The central idea in God’s pedagogy is gradualism.
A lot of the Old Testament stories that perplex us as “dark” passages can be understood through the principle of the divine pedagogy. For example, the ten plagues, which the Lord sends against Pharaoh and the Egyptians, show his teaching style. The Exodus story is very familiar to us—God sends his servant Moses to Pharaoh to ask that the enslaved people of Israel be freed for a few days to go into the desert and worship the Lord (Ex 5:1). It is a simple enough request, but Pharaoh resists God and refuses to allow the people freedom to worship. In order to convince Pharaoh, the Lord sends a series of plagues against him and the Egyptians (Ex 7–12). The plagues start out as mere demonstrations: water turning to blood, annoying frogs. But as Pharaoh refuses after each plague to let the people of Israel go, the plagues get more and more severe. The livestock die, the people are afflicted with boils, and eventually, when Pharaoh persists in his obstinate refusal, the Lord sends the angel of death to wipe out the firstborn of Egypt. While there are a lot of interesting questions to probe in this story, the main point I want to focus on is that God is gradually punishing Pharaoh for his resistance. He does not send the angel of death right away, but slowly turns up the heat as Pharaoh refuses again and again to let the people of Israel go and worship.
Jesus, in the course of his own three-year ministry, uses the same method that the Holy Trinity uses throughout the Bible: teach gradually.
Lessons in Order
We see a similar teaching method in the life of Jesus. He doesn’t jump up right away as a baby and tell everyone, “I am the light of the world!” Instead, he waits until he is thirty years old to initiate his ministry, and even then he teaches much of the time in shrouded, mysterious parables. St. John Paul II spoke of this aspect of Jesus’ teaching:
In his preaching to the crowds he used parables to communicate his teaching in a way that suited the intelligence of his listeners. In teaching his disciples he proceeded gradually, taking into account the difficulty they had in understanding. So it was only in the second part of his public life that he expressly announced his sorrowful way and only at the end did he openly declare his identity not only as the Messiah, but as the “Son of God.” We note also that, in his most detailed dialogues, he communicated his revelation by answering the questions of his listeners and using language their mentality easily understood.23
Jesus, in the course of his own three-year ministry, uses the same method that the Holy Trinity uses throughout the Bible: teach gradually. Just like any good teacher, God communicates truths in a particular, designed order. We’re not ready to hear about a Savior until we know we need saving. We’re not ready to hear about repentance until we know we’ve broken God’s law. We’re not ready to hear about God’s law until we know that there is a God and that he has authority over our lives.

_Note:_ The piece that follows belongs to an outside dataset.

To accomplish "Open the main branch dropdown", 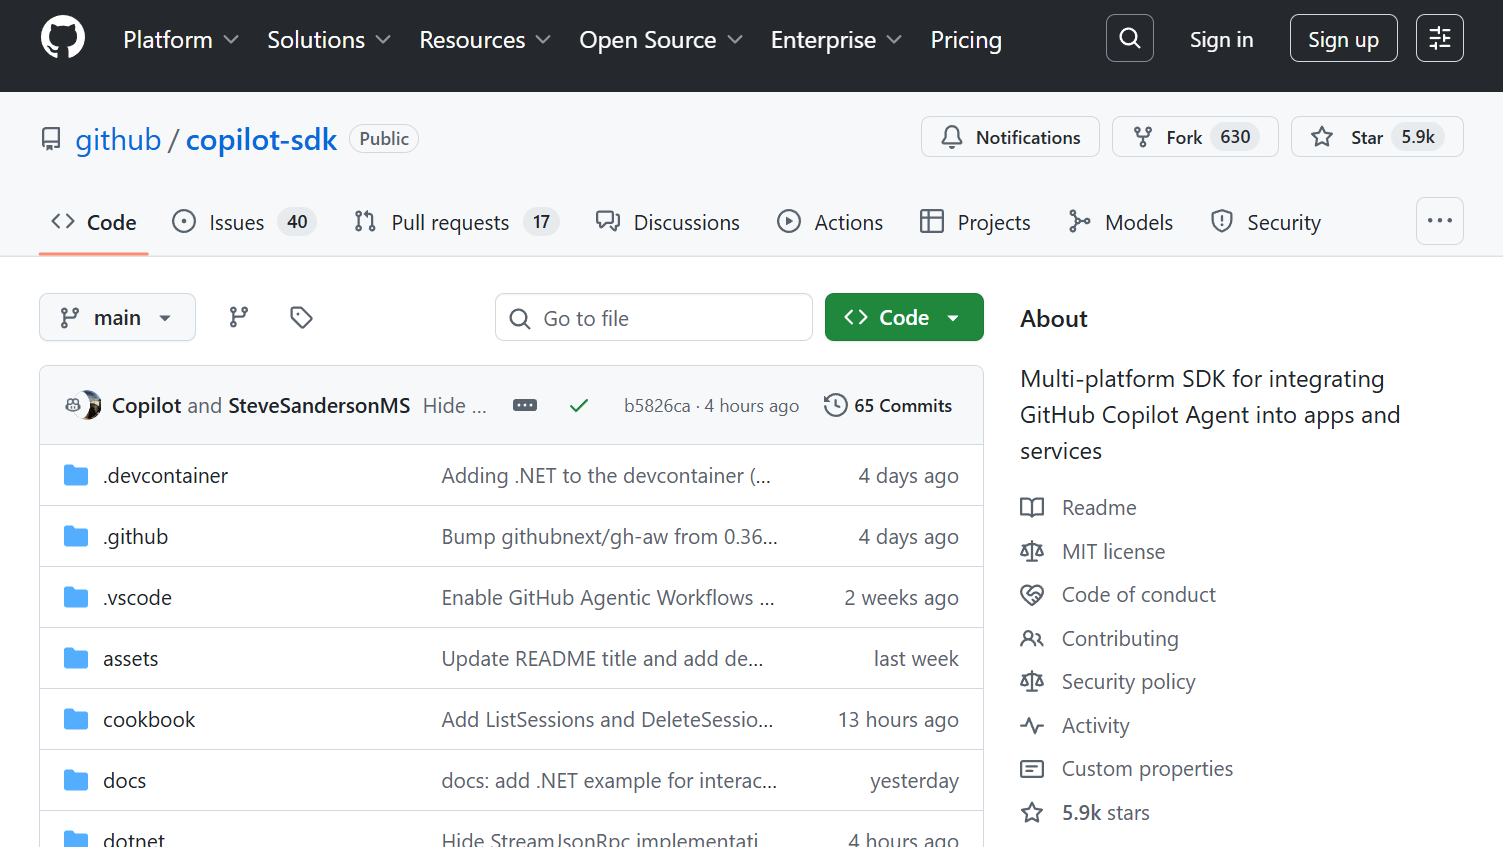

As human teachers and learners, it is easy for us to miss steps along the way, to forget to present the truth in the proper order, but God knows the right way to do it. We might think that things would always proceed from easy to hard, or from less severe to more severe. In some ways this is true, but in others it is backward. What I mean is that, early on in the biblical story, God teaches simple lessons in simple ways. As salvation history proceeds, he teaches more and more difficult lessons in ways that are harder to understand. So, for example, to tell Adam and Eve not to eat from the Tree of the Knowledge of Good and Evil is a very simple lesson, but for Jesus to teach the apostles that they will be persecuted and need to remain faithful under torture and even death is a much harder and more complex lesson. We can grasp the meaning of these lessons by taking into account what Vatican II calls the “customary and characteristic styles of feeling, speaking and narrating which prevailed at the time.”24 The infinite God, in his effort to teach finite beings, simplifies his message to be able to reach us within the limitations of our cultural circumstances. In the ancient world, this meant teaching people who lived in a relatively primitive culture. When we see biblical laws dealing with animal sacrifices, ox-goring, ritual purity, eating blood, taking vows, leprosy, and child sacrifice, we can get a sense for the kind of culture they lived in. Life was harsher, shorter, and involved a lot of messy things. War was frequent and involved personal combat with bronze swords, spears, and bare hands. Infant mortality was normal. Plagues and famines were common. Laws were simple because life was brutal.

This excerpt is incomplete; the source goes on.